About this exercise →
Throughout the entries below, report every line where "visibility" is found.

-- Data for processing follows --

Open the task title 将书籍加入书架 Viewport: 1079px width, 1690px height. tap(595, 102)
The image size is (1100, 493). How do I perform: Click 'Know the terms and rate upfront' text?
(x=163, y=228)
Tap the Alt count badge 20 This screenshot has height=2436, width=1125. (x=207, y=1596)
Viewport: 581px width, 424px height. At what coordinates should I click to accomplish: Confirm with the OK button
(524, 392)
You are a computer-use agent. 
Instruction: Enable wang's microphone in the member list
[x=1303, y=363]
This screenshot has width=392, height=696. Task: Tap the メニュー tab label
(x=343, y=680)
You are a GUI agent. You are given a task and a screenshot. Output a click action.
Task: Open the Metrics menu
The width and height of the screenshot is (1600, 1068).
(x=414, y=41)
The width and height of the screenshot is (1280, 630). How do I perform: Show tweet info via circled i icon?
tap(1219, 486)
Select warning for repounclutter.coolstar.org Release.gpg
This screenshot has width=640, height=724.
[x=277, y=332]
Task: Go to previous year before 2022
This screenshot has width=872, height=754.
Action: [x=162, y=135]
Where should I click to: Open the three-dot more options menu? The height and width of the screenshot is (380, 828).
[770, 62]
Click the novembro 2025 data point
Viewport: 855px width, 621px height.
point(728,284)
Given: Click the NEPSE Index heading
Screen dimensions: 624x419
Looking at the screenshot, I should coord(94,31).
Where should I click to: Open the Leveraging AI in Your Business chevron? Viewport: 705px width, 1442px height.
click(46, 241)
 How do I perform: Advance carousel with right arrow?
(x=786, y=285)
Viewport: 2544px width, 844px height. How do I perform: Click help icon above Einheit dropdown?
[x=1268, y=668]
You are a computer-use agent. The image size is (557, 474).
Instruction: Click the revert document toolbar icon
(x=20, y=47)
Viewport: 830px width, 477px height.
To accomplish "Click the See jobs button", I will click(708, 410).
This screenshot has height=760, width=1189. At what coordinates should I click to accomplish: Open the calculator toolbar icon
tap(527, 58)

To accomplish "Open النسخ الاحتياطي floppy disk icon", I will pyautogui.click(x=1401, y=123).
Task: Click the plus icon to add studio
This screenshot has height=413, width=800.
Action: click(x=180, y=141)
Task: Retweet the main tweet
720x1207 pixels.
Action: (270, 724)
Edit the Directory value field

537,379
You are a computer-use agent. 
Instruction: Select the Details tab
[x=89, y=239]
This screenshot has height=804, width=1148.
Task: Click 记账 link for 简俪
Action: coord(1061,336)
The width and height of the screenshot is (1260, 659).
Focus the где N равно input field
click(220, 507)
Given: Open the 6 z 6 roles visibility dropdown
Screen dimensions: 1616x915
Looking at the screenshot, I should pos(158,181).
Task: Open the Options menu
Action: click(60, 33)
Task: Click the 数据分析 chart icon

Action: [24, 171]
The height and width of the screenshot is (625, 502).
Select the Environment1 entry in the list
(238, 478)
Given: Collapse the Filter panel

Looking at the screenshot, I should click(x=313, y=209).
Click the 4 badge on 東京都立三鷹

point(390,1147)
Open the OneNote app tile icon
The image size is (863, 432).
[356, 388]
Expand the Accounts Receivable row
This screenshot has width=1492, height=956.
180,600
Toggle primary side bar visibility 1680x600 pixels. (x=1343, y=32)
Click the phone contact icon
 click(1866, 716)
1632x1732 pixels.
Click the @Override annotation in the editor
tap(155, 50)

-- Data for processing concluded --

Task answer →
Given: Open the 6 z 6 roles visibility dropdown
Toggle primary side bar visibility 1680x600 pixels. (x=1343, y=32)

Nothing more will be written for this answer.